Migrate off direct provider APIs: AWS Bedrock for Anthropic/Claude via the
cross-region inference profile us.anthropic.claude-opus-4-8, Fireworks AI for
all non-Claude models. Drop OpenAI (gpt-5.5) and Google (gemini-3.5-flash)
entirely. DEFAULT_MODEL_ID is now Bedrock Claude; all Fireworks models stay
freely selectable for the agent and reviewer graphs and via team/profile
defaults.

- pyproject: add langchain-aws (ChatBedrockConverse + boto3)
- options.py: Bedrock Claude entry + default; remove openai/google entries
- model.py: bedrock_converse provider_model_kwargs (effort -> thinking budget),
  region pin in make_model, bedrock<->fireworks fallback pairing, AWS_REGION/
  FIREWORKS_API_KEY local-dev validation
- server.py: provider-aware fallback kwargs build
- sanitize_thinking_blocks: also sanitize ChatBedrockConverse thinking blocks
- model_fallback: treat transient botocore ClientError codes as fallback-worthy
- eval_jobs: repoint hardcoded eval model id to Bedrock Claude
- tests: repoint dropped model ids; drop obsolete google test module

* fix(bedrock): use adaptive thinking + output_config.effort for Opus 4.8

The handoff spec wired Bedrock Converse thinking as
{type: enabled, budget_tokens: N}, but Opus 4.7+ rejects that with a
ValidationException: thinking.type "enabled" is not supported; it requires
thinking.type "adaptive" plus output_config.effort. Verified by live invoke
against us.anthropic.claude-opus-4-8 (account 328440206208, us-east-1):
the enabled+budget shape 400s, adaptive+effort returns normally.

Map profile effort to additional_model_request_fields:
  {thinking: {type: adaptive, display: summarized},
   output_config: {effort: <low|medium|high|xhigh|max>}}
reusing anthropic_thinking_for/anthropic_effort_for. Update the two
subagent-model tests asserting the old shape.

* fix(deploy): seed Bedrock/Fireworks models, not the dropped anthropic:/openai: ids

Model selection is store-driven, so seed_store.sh's team_settings/default seed is
what runs in prod. It still seeded the removed providers, which would fail at runtime
after the migration:
- agent/builder: anthropic:claude-opus-4-8 -> bedrock_converse:us.anthropic.claude-opus-4-8
- reviewer: openai:gpt-5.5 (dropped) -> bedrock_converse:us.anthropic.claude-opus-4-8
  (set SEED_REVIEWER_MODEL to a Fireworks model for a cross-family reviewer)
- fetch-config REQUIRED_PROVIDER_KEYS default ANTHROPIC_API_KEY,OPENAI_API_KEY ->
  FIREWORKS_API_KEY (Bedrock auths via host IAM role; dropping the old keys would
  otherwise fail-fast at boot)
- docs (DEPLOYMENT/ROTATION/put-config) updated to match.
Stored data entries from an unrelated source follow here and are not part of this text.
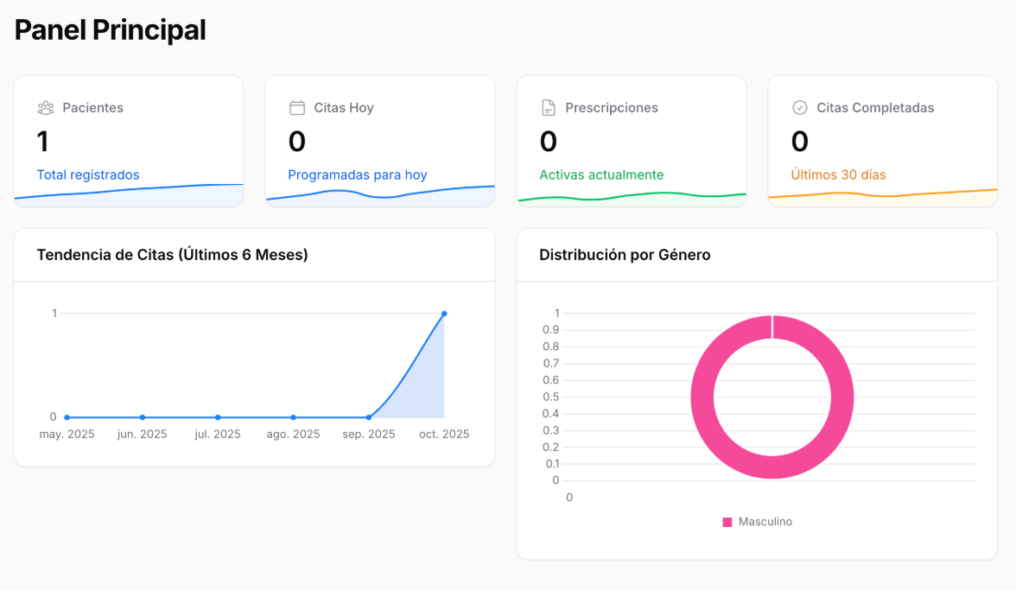The height and width of the screenshot is (591, 1016).
Task: Click the sep. 2025 data point
Action: [368, 416]
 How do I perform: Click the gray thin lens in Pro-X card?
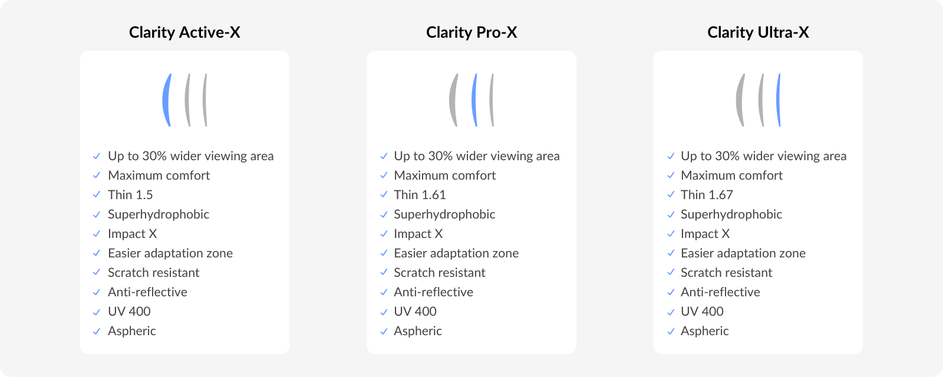point(492,100)
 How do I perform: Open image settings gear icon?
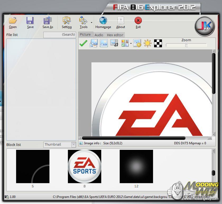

Surfaced by the cross-family review + verified against deploy/.

* fix(bedrock): security-review NITs — region resolution, error sanitization, reasoning-block strip

From /sh-security-review (all confirmed-low):
- model.py: resolve region from AWS_REGION OR AWS_DEFAULT_REGION (matches
  validate_local_dev_llm_config) so the validated region is the one actually used.
- model_fallback.py: sanitize Bedrock AccessDenied/ResourceNotFound errors to the
  error code only, so the role ARN + account id in the raw botocore message never
  reach logs or the user channel (CWE-209).
- sanitize_thinking_blocks.py: also strip empty Bedrock reasoning_content blocks
  (Converse emits reasoning_content, not thinking) so the middleware is not a no-op
  on Bedrock; + unit tests. (Empty blocks replay fine today; defensive.)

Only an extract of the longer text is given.